JAKARTA – Pelatih Timnas Argentina, Lionel Scaloni, membantah anggapan bahwa tim berjuluk La Albiceleste selalu mendapat keuntungan dari keputusan wasit di ajang Piala Dunia.
Menurutnya, tudingan tersebut sudah muncul sejak Argentina meraih gelar juara dunia pada 1986 dan terus berulang hingga Piala Dunia 2026.
Dalam keterangannya yang dikutip dari Marca, Scaloni mengatakan narasi bahwa Argentina mendapat perlakuan istimewa bukanlah hal baru.

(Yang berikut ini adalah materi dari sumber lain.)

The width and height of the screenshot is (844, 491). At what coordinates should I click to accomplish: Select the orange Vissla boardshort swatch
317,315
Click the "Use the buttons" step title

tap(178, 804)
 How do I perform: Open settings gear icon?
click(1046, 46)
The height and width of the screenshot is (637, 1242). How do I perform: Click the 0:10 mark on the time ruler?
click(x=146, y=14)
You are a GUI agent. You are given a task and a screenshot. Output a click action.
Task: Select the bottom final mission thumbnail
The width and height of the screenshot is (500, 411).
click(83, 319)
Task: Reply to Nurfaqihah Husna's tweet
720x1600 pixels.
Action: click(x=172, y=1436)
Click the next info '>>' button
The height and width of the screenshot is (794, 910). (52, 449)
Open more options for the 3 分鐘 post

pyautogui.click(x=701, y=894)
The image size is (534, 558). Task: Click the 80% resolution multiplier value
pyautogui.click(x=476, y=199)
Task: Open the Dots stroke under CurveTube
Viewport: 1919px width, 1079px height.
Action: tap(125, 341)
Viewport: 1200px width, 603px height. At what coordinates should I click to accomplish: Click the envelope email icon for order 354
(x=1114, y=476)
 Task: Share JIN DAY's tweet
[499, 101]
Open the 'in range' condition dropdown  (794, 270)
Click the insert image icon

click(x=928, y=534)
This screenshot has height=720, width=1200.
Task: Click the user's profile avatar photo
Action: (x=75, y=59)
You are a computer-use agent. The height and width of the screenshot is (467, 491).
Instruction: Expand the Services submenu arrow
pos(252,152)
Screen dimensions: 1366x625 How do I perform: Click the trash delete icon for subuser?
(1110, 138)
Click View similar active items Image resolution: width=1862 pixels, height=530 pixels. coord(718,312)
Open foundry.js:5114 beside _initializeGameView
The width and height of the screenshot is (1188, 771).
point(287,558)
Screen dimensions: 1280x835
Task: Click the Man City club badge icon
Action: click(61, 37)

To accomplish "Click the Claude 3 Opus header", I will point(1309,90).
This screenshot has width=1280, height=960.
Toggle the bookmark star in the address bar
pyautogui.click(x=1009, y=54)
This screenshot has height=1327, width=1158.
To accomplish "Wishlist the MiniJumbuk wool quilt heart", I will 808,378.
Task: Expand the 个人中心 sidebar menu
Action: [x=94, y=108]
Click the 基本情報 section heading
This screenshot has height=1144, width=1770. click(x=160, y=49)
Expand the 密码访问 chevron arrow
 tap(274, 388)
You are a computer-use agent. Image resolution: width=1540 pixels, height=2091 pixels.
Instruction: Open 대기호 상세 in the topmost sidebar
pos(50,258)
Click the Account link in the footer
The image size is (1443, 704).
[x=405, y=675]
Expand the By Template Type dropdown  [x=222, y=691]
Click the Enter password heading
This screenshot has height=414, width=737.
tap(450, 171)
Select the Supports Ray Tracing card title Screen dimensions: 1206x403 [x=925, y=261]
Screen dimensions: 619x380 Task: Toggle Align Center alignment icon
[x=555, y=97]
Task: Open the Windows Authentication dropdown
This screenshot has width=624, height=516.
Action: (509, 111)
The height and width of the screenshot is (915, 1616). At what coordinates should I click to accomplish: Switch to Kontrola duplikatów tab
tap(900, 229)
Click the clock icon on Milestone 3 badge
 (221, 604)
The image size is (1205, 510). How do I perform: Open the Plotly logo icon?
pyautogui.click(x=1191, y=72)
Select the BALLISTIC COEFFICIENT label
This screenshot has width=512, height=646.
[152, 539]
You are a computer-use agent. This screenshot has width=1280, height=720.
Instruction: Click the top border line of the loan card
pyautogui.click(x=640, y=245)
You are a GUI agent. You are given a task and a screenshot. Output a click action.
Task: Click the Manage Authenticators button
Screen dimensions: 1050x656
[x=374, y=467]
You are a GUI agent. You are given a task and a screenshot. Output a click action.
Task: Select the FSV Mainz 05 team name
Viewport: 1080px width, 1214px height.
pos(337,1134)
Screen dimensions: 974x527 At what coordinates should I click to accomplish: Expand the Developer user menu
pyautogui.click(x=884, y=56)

Baca Juga: Duel Penentu Semifinal! Inggris Jumpa Norwegia, Argentina Tantang Swiss "Sikap meremehkan dan favoritisme wasit terhadap tim nasional Argentina sudah sejak 1986. Mereka mengatakan kami diistimewakan. Itu bukan hal baru," kata Scaloni.
Menurut pelatih berusia 48 tahun itu, Argentina merupakan salah satu tim yang selalu menjadi sorotan setiap kali tampil di Piala Dunia.
Karena itu, ia menilai wajar jika banyak pihak berharap timnya gagal melangkah jauh.
"Argentina adalah salah satu tim yang selalu menghidupkan turnamen, dan ya, ada cukup banyak orang yang tidak ingin Argentina menang, itu normal," tambahnya.
Argentina kembali menjadi salah satu kandidat kuat juara pada Piala Dunia 2026.
Tim yang telah mengoleksi tiga gelar juara dunia pada 1978, 1986, dan 2022 itu berhasil melaju hingga babak semifinal.
Namun, perjalanan Lionel Messi dan rekan-rekannya tidak lepas dari berbagai kontroversi.
Sejumlah keputusan wasit dalam beberapa pertandingan memicu perdebatan di kalangan pecinta sepak bola.
Di media sosial, muncul tudingan bahwa Argentina mendapat keuntungan dari keputusan pengadil lapangan.